Ik sport het hele jaar door in de buitenlucht. Ik kan mezelf dan ook niet echt een mooi weer sporter noemen. Toch is het eigenlijk het hele jaar door mooi weer om buiten te sporten. Iedere periode heeft ook zijn eigen licht. Met in de donkere maanden, de lage zon die met bundels licht schuin door het bos haar weg zoekt, totdat ze weer in de zomer hoog aan de lucht staat en er bijna geen schaduw meer is. Waar in de winter, wolkjes adem voorbij vliegen, ik in de zomer het liefst in het water spring om af te koelen. Maar nu in het voorjaar is er van beide het beste. Van starten in de kou, tot finishen met een nieuw kleurtje en de geur van zon in mijn huid.

Als ik zo stil sta bij de lente, de bron van nieuw leven, merk ik dat ik ook in mijn gedachten langs loop om na te denken over wat mijn bron (van leven) is. Als tweede komt dan als snel de gedacht hoe staat het met deze bron. Is het een bron waar nog voldoende veerkracht in zit of is de bron uitgeput. Vragen waar niet altijd even snel en even eerlijk het antwoord op gevonden en gegeven wordt naar anderen en ook naar mijzelf. De winterdip misschien overleefd maar is er ook nieuw leven in mij dat op het punt staat uit zijn jasje te springen.

Zo lijk het licht ook ieder seizoen zijn eigen ritme mee te geven. Al voelt de ritme van de lente totaal anders.

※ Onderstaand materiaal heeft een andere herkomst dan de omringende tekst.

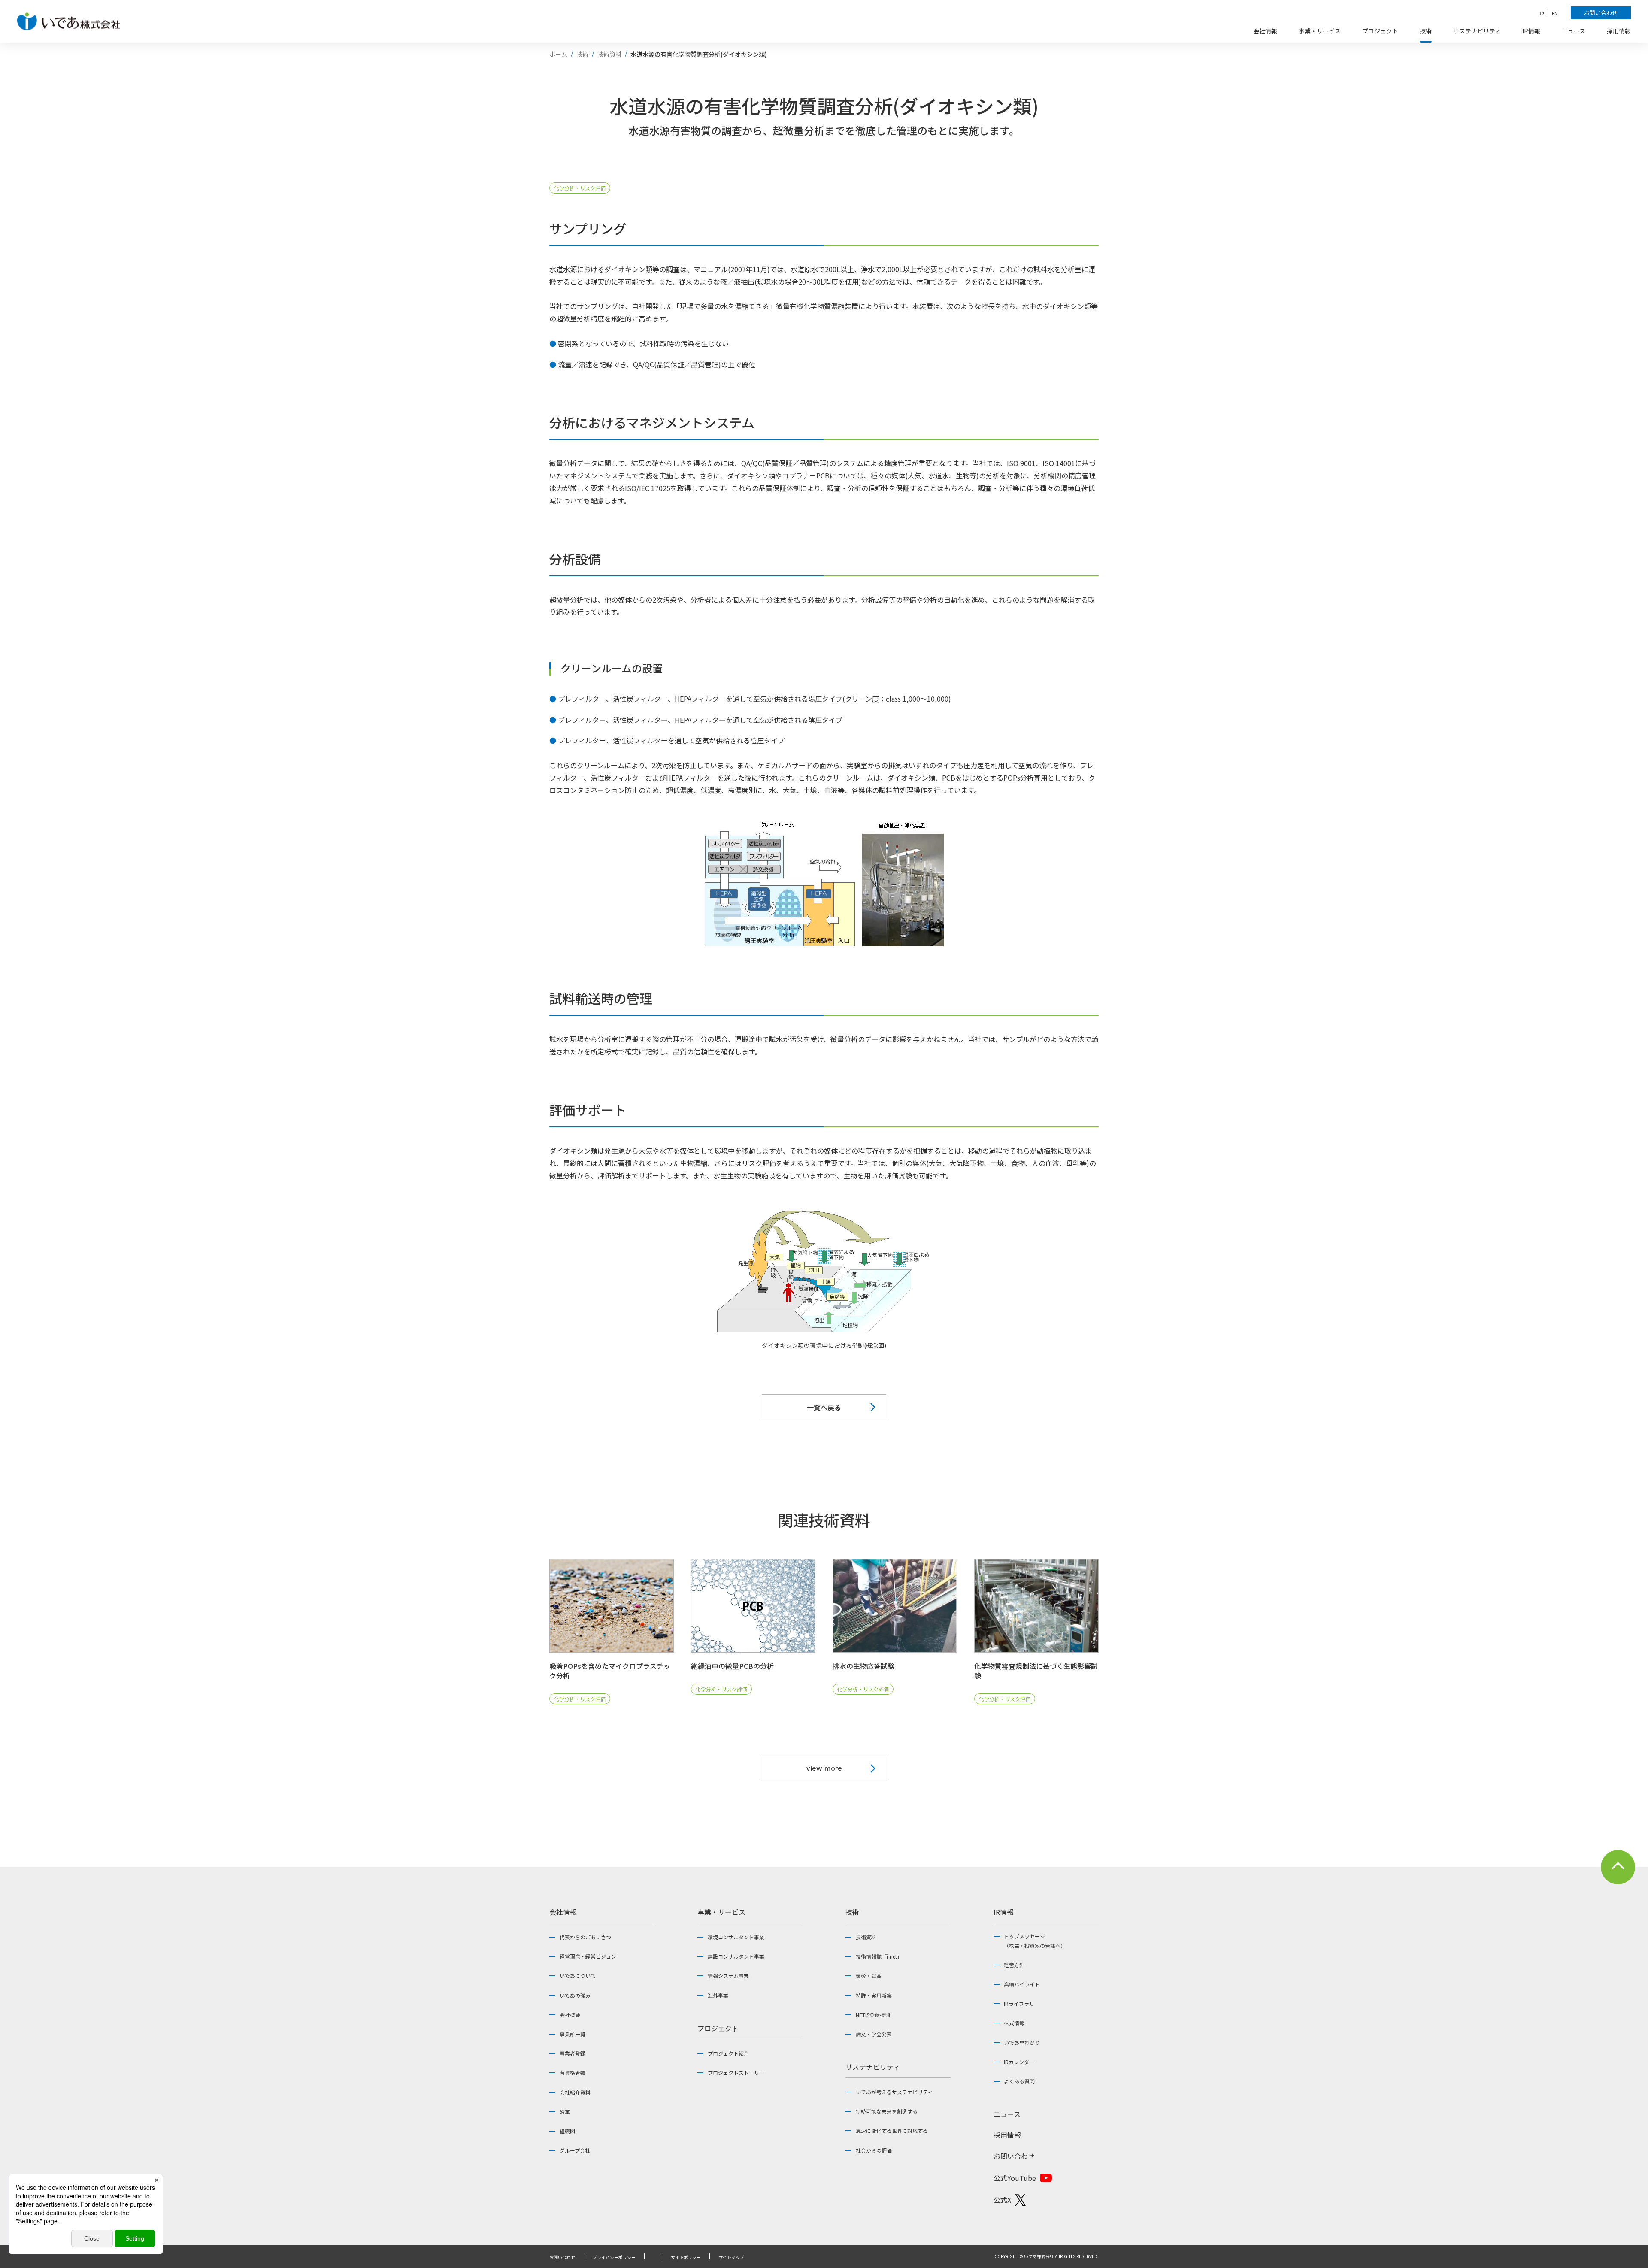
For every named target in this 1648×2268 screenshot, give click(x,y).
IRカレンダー (1019, 2061)
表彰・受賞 (869, 1975)
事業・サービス (721, 1912)
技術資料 (866, 1937)
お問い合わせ (1014, 2156)
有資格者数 (572, 2072)
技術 (852, 1912)
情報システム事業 (728, 1975)
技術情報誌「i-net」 (879, 1956)
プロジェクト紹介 (728, 2053)
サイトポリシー (686, 2257)
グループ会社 (575, 2150)
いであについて (578, 1975)
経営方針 (1014, 1964)
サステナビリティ (872, 2067)
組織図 (567, 2131)
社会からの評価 (874, 2150)
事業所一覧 (572, 2034)
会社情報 (563, 1912)
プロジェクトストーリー (736, 2072)
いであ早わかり (1022, 2042)
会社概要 (570, 2014)
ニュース (1007, 2114)
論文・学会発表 (874, 2034)
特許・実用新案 (874, 1995)
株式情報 (1014, 2022)
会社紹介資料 (575, 2092)
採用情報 (1007, 2135)
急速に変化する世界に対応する (892, 2130)
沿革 (565, 2111)
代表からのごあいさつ (585, 1937)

Het is er niet een van tot wasdom komen, onderhouden, afbreken of overleven. Nee het is een nieuw ritme, een ritme dat de komst van vrolijkheid en schoonheid aankondigt. Het ritme dat energie geeft. Als ik het schrijf bedenk ik me ook dat het de ritme is die me stil ze bij het feit dat de bron waar ik uit put, waar ik mijn veerkracht uit haal, niet in mijzelf ligt. De woorden uit Mattheus 6 komen dan naar boven:

Kijk eens naar de bloemen in het veld. Die staan daar te bloeien zonder zich druk te maken… Als God zo goed zorgt voor de bloemen, die vandaag in het veld staan en morgen weg zijn, zal Hij dan niet nog veel beter voor u zorgen?

Me druk maken, dat kan ik soms goed, te goed. Zeker is het dat de drukte niet mijn ritme is, niet mijn bron, niet mijn drijfveer. Het geeft kortstondig energie maar put uiteindelijk alleen verder uit. Het ritme van de lente is er een van het vertrouwen dat de zon komt om haar warmte en energie te geven. De externe bron van nieuw leven, de bron van veerkracht die in het op het oog dode hout verborgen zit. Zo zit er zoveel meer in mij, in jou, verborgen wat met de juiste externe bron tot volle bloei mag komen. Het enige wat het van mij vraagt is vertrouwen met een klein beetje geloof.